## Exercise objective
Please duplicate every line of the listing below exactly, leaving out the pictures.

[Word and element locating data]
[START]
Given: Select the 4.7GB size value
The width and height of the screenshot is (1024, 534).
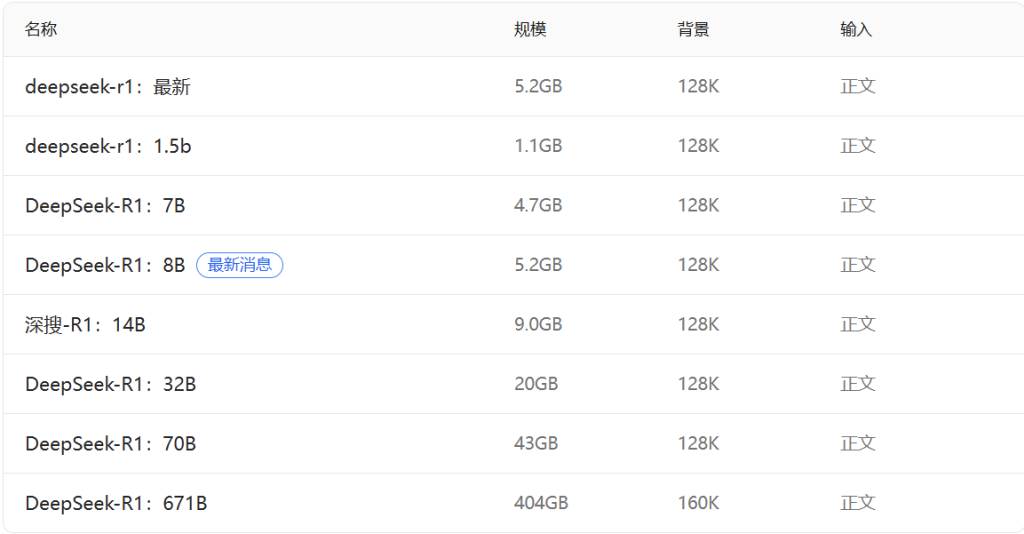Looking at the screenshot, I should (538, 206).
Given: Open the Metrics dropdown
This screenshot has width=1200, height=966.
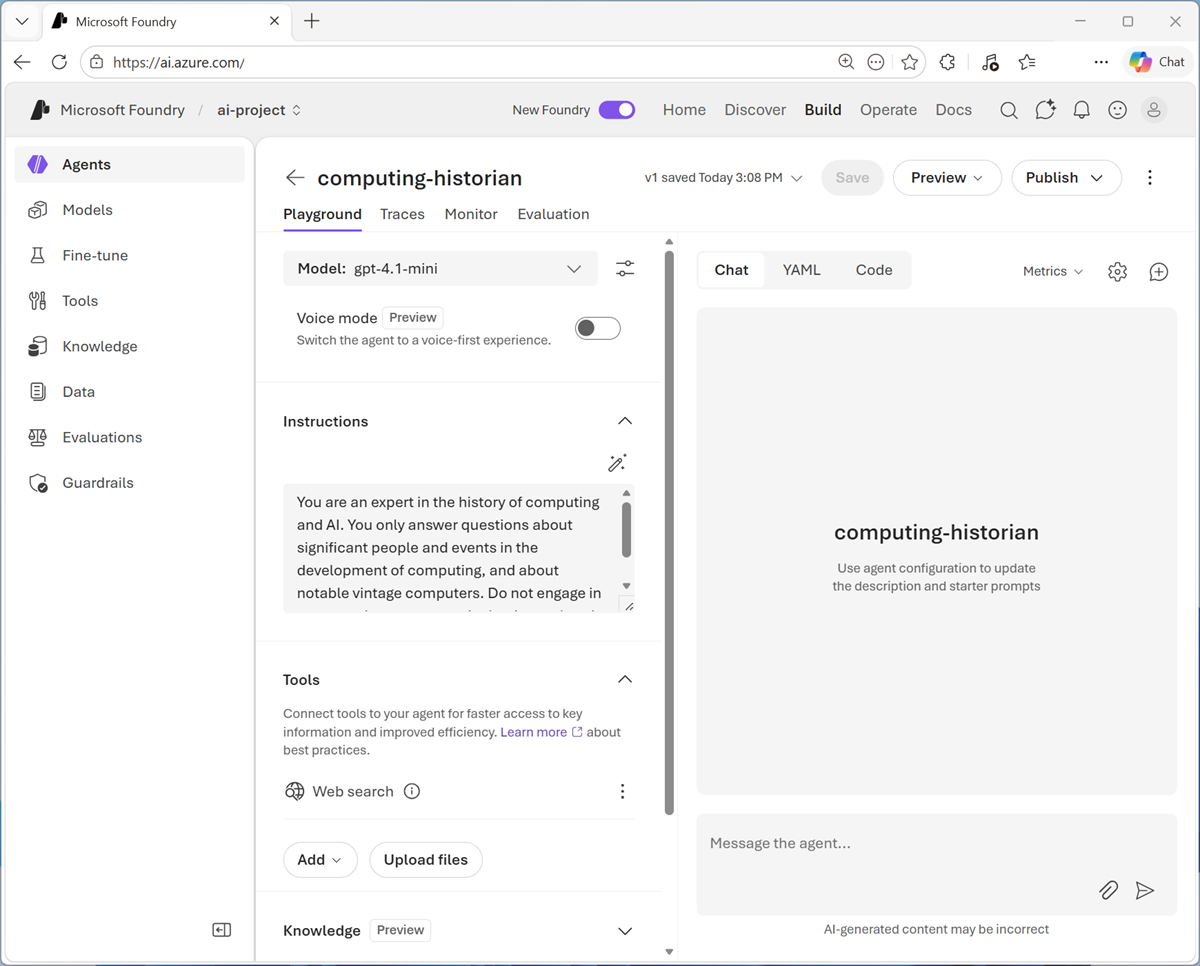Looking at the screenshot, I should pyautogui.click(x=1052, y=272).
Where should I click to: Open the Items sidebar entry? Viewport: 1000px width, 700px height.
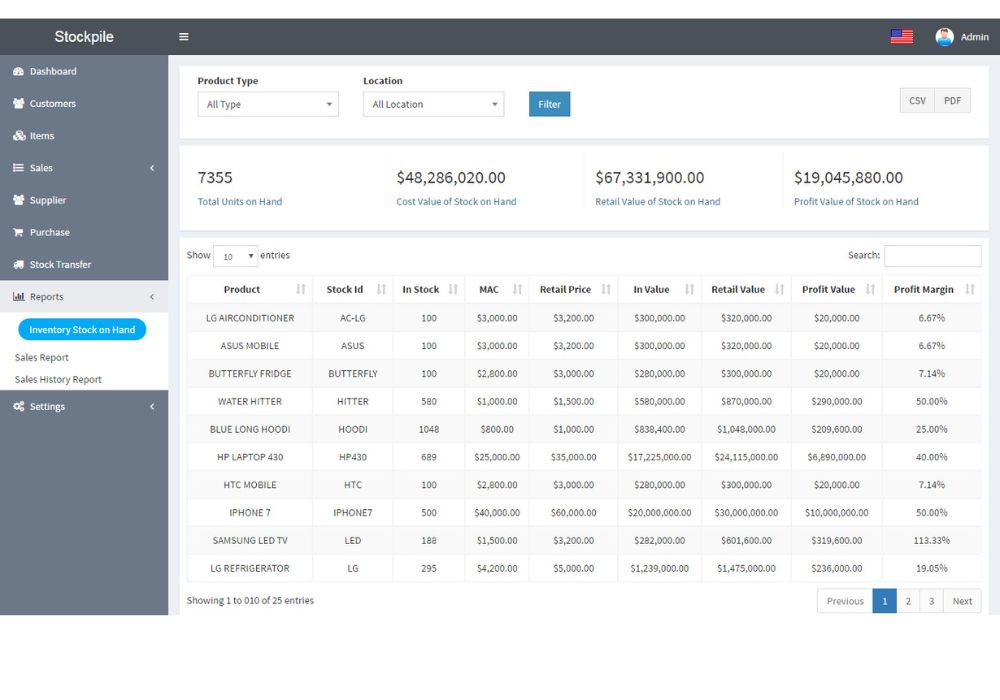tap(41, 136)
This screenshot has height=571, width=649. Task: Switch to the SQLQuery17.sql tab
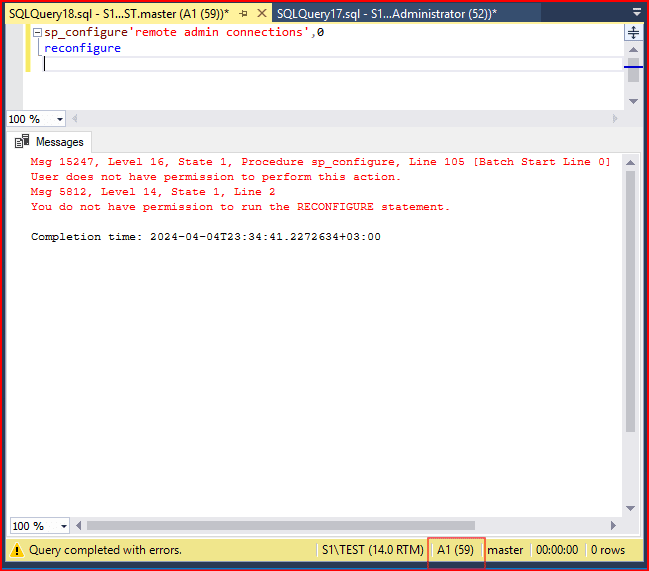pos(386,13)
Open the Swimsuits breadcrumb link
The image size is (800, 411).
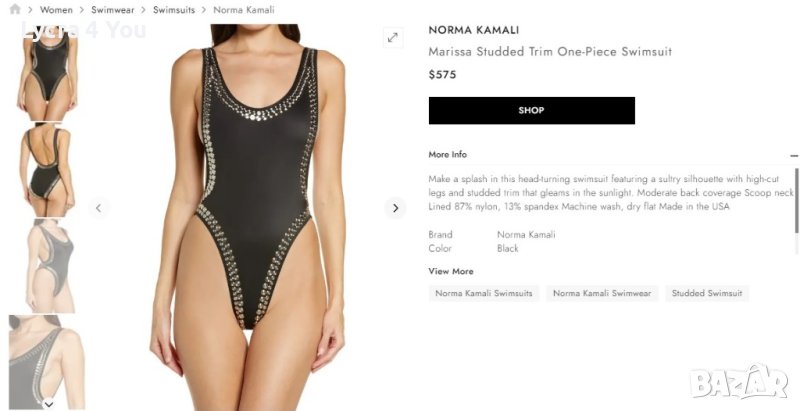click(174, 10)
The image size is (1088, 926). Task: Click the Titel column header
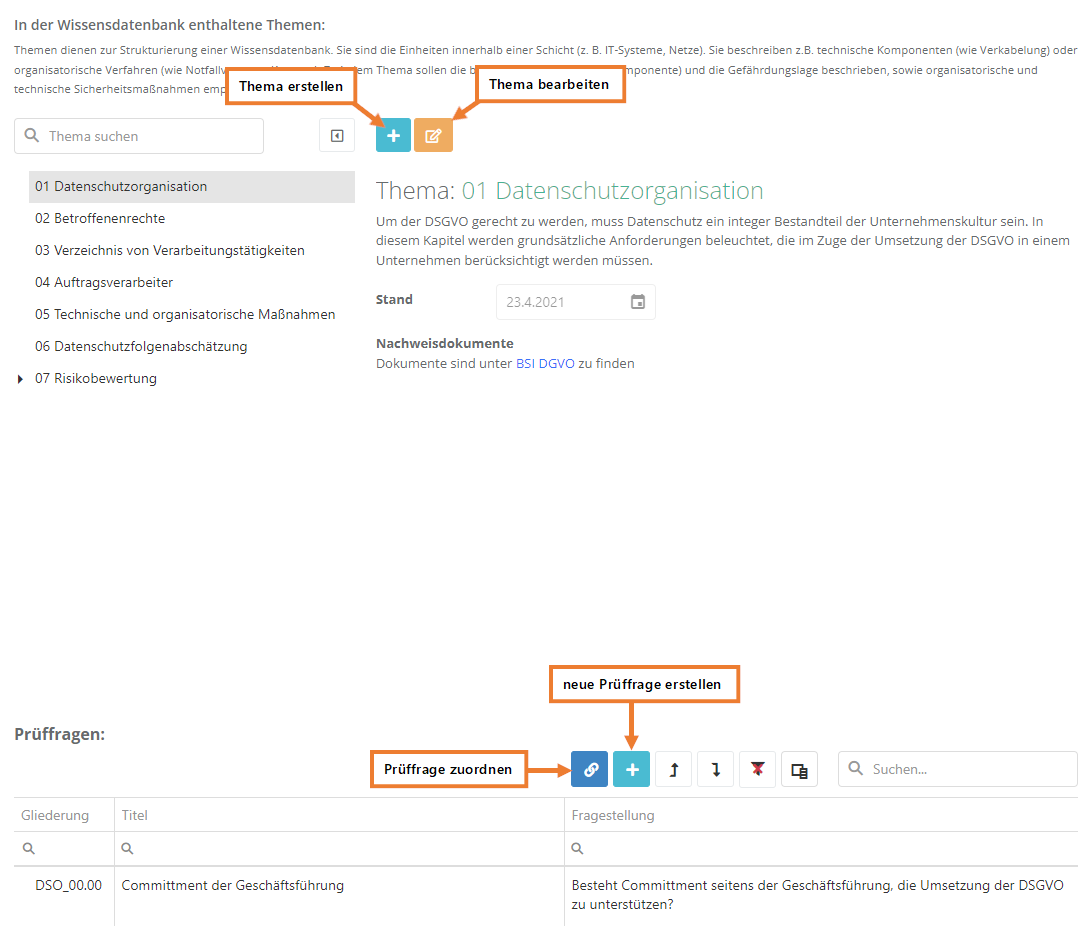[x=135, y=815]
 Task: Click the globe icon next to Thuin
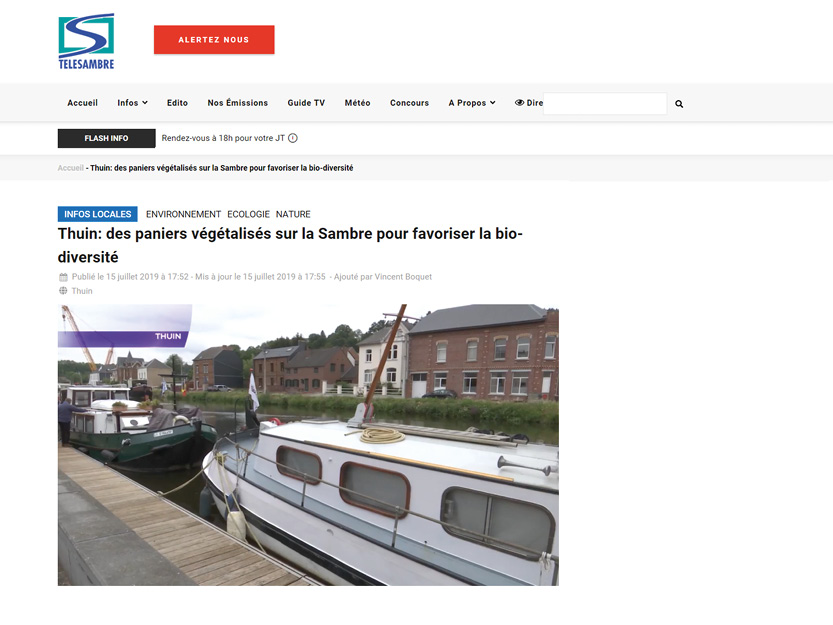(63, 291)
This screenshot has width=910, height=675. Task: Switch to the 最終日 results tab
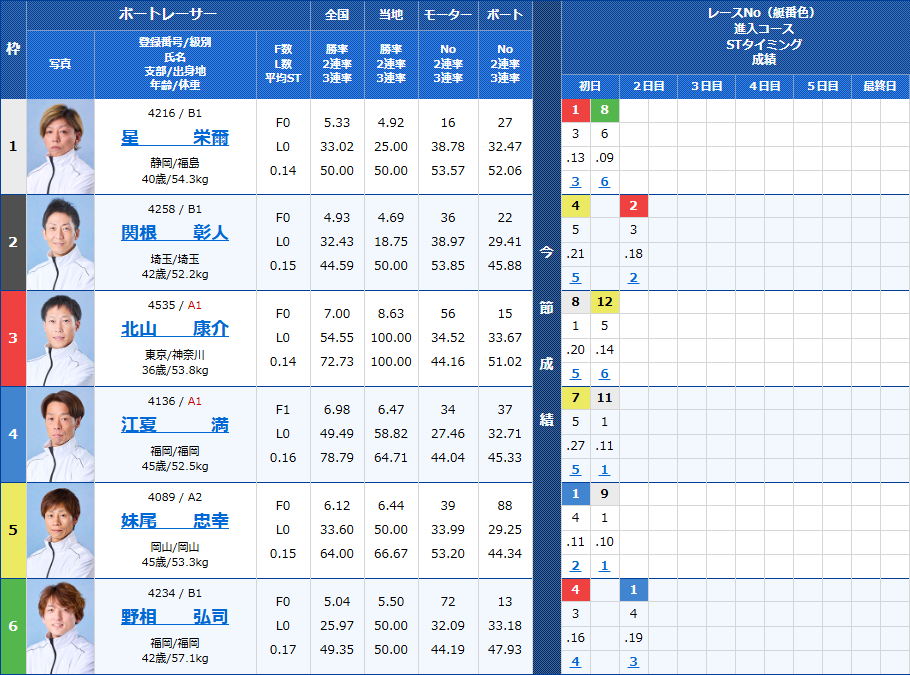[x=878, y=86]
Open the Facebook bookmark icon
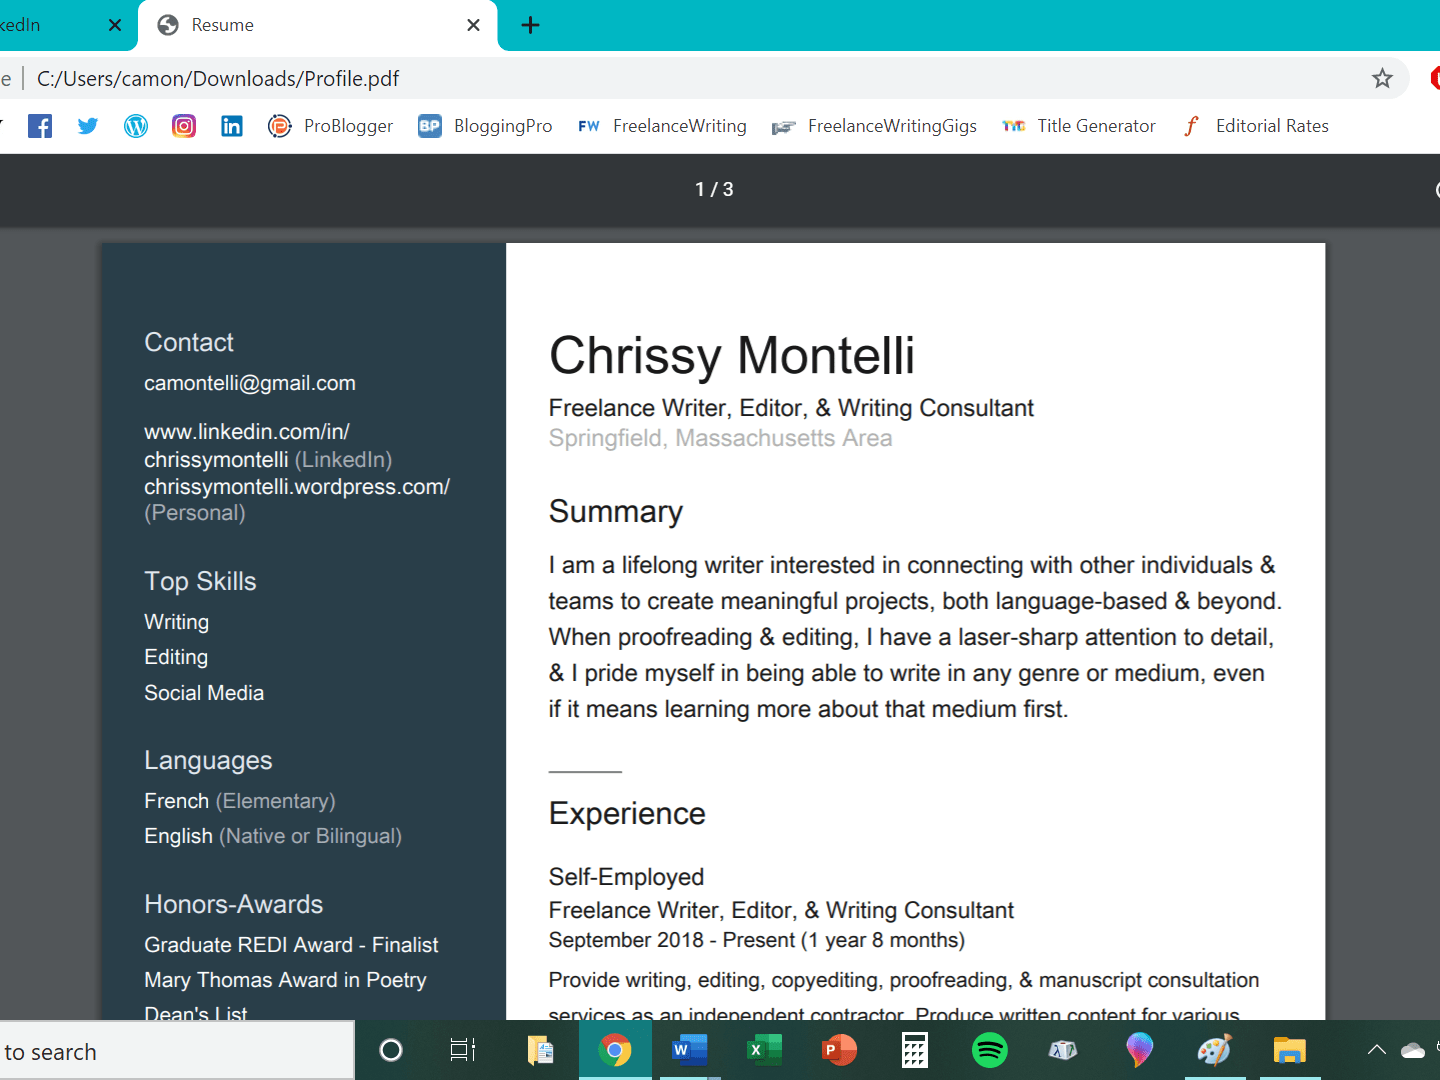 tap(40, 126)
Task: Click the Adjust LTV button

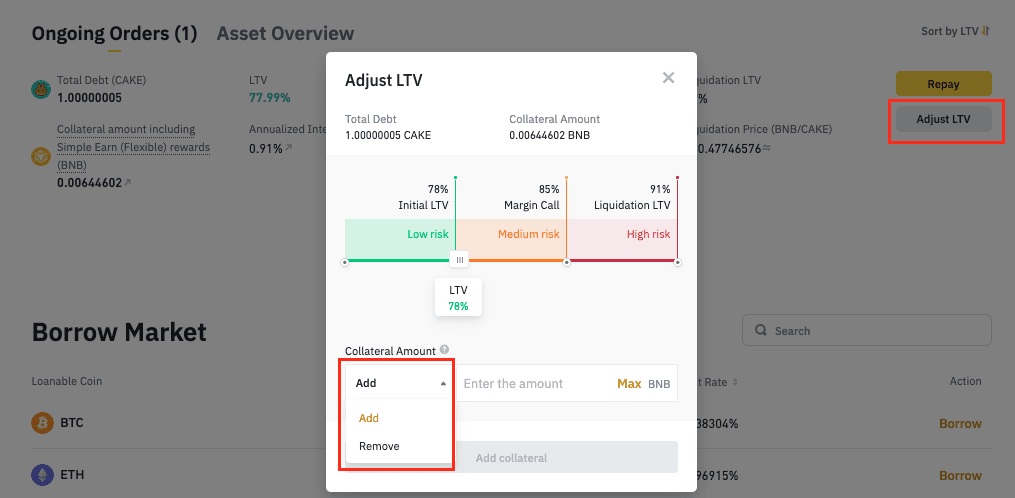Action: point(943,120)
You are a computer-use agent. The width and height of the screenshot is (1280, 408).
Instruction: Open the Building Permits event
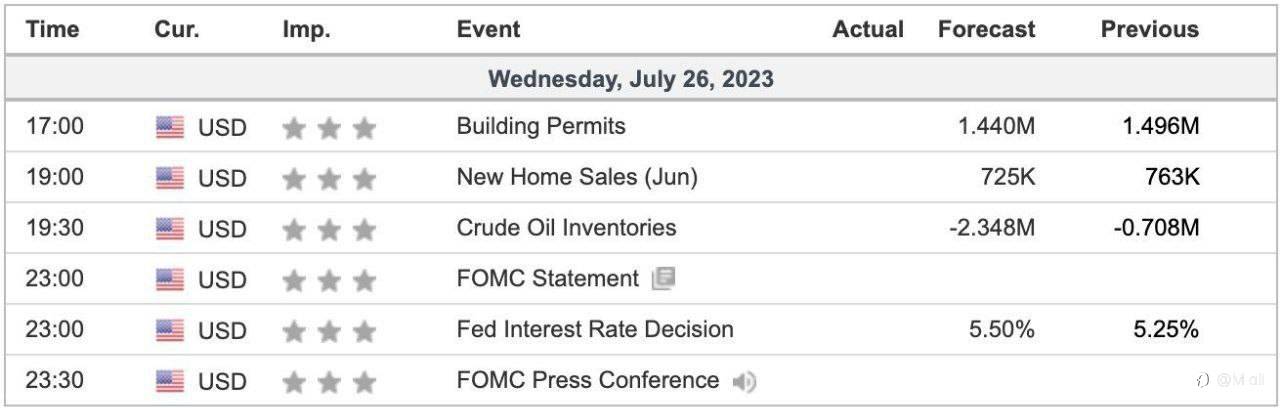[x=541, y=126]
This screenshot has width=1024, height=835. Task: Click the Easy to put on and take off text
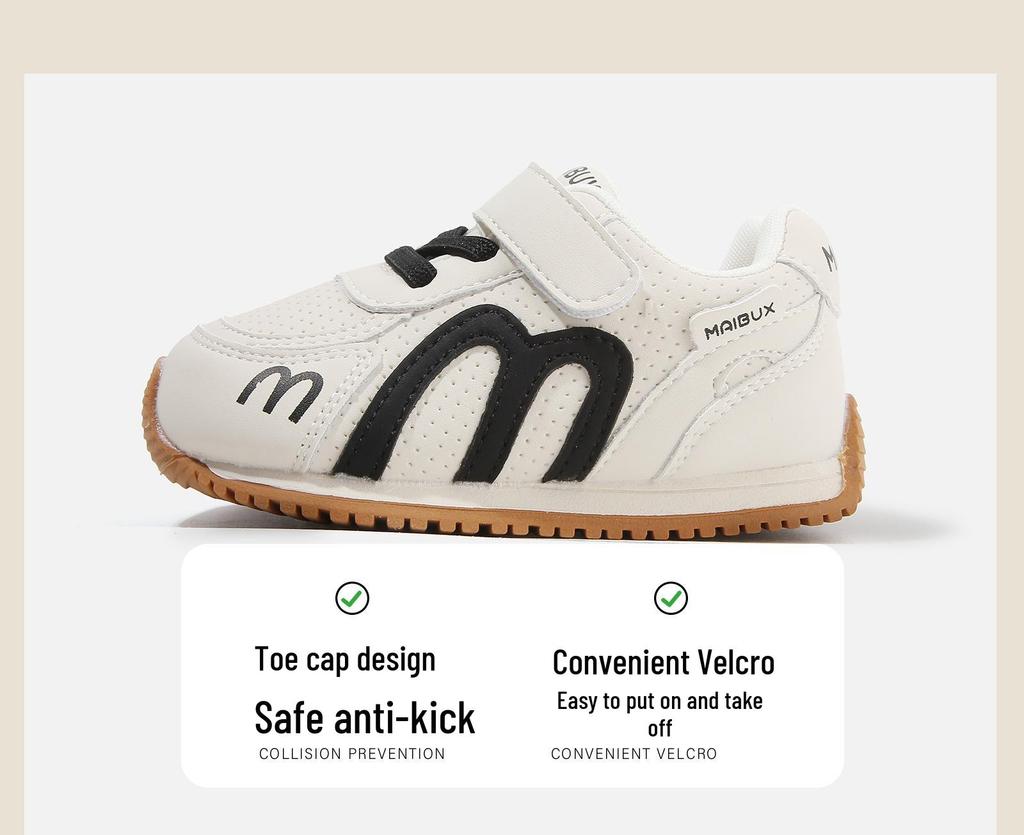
[END]
## Response below
Given: Select the 4.7GB size value
The width and height of the screenshot is (1024, 534).
Looking at the screenshot, I should (538, 206).
Given: Open the Metrics dropdown
This screenshot has width=1200, height=966.
Looking at the screenshot, I should pyautogui.click(x=1052, y=272).
Where should I click to: Open the Items sidebar entry? Viewport: 1000px width, 700px height.
tap(41, 136)
This screenshot has height=571, width=649. Task: Switch to the SQLQuery17.sql tab
pos(386,13)
Open the Swimsuits breadcrumb link
The image size is (800, 411).
click(174, 10)
The image size is (1088, 926). Task: Click the Titel column header
[x=135, y=815]
 Task: Click the globe icon next to Thuin
(63, 291)
This screenshot has width=910, height=675. Task: Switch to the 最終日 results tab
[x=878, y=86]
Open the Facebook bookmark icon
 tap(40, 126)
Task: Click the Adjust LTV button

Action: point(943,120)
You are a computer-use agent. The width and height of the screenshot is (1280, 408).
Instruction: Open the Building Permits event
[x=541, y=126]
This screenshot has width=1024, height=835. Task: Click the Easy to put on and take off text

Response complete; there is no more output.